When I was 10, I received – quite unexpectedly – a punch in the face. I was standing in a suburban London playground, answering what appeared to be a perfectly normal question; a very simple question. “Where’s your dad?” the boy, as small as me, asked. I told him the truth as I knew it: that my father was in Vietnam. Apparently it was not a satisfactory answer. In early suburban London, fathers were accountants or train drivers, and the like.

They were not “in Vietnam” at the height of the war. Not unless you wanted a black eye and a reputation as a liar, anyway. I thought to myself, “Well. If they don’t believe that, they’re not going to believe the rest of it.”
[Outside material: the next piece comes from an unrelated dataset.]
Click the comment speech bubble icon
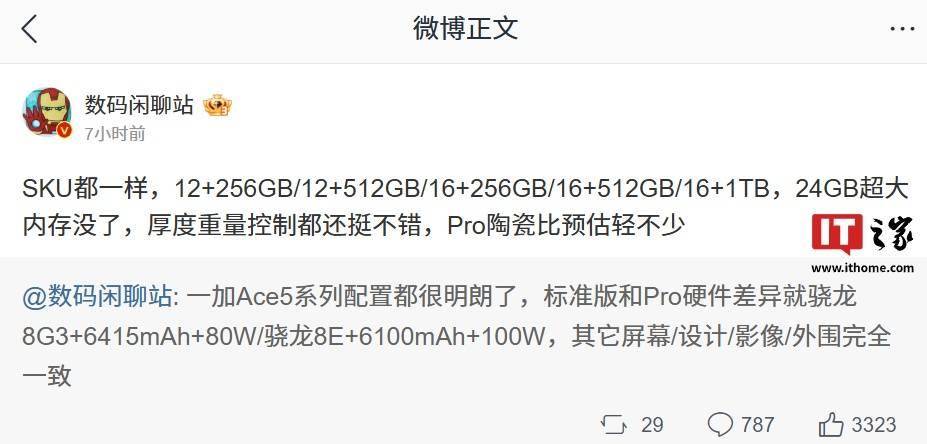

It was ingrained in me from a very young age not to tell anyone about the goings on in our house – perhaps everyone thinks their family is unique, but there was definitely something different about mine.

Even when I was a young kid, I was aware of this intriguing backdrop but, really, it was all borrowed interest – my childhood in London looked like a collection of half-glimpsed realities. I knew my mother was slightly dodgy, for instance, though it was never fully explained.

My older brother and I would watch curious belongings turn up at the house every now and again without explanation – bits of radios, the occasional gun, stuff like that. Growing up, people you might not expect told me, “Your mum’s a remarkable person, you know, you don’t seem to realise this”. Perhaps I didn’t in the way they did, not yet anyway. My father, however, remained a bit of a mystery.

He had always been absent; he’d “skeddaddled off to another country” as my mother bluntly explained – that much was fact. My mother brought me up and, later, my stepfather – a lovely man – and it wasn’t until I was 13, when we moved to a British Secret Intelligence Service camp that a bigger, much more colourful picture began to emerge. Naturally, it was a bit bewildering; I’m not sure I fully understood where we’d moved to, though I knew it was far from being Butlins. The first year or so wasn’t great – suddenly I’d gone to live in this enclosed environment where I wasn’t allowed to make friends, and things were all a bit awkward.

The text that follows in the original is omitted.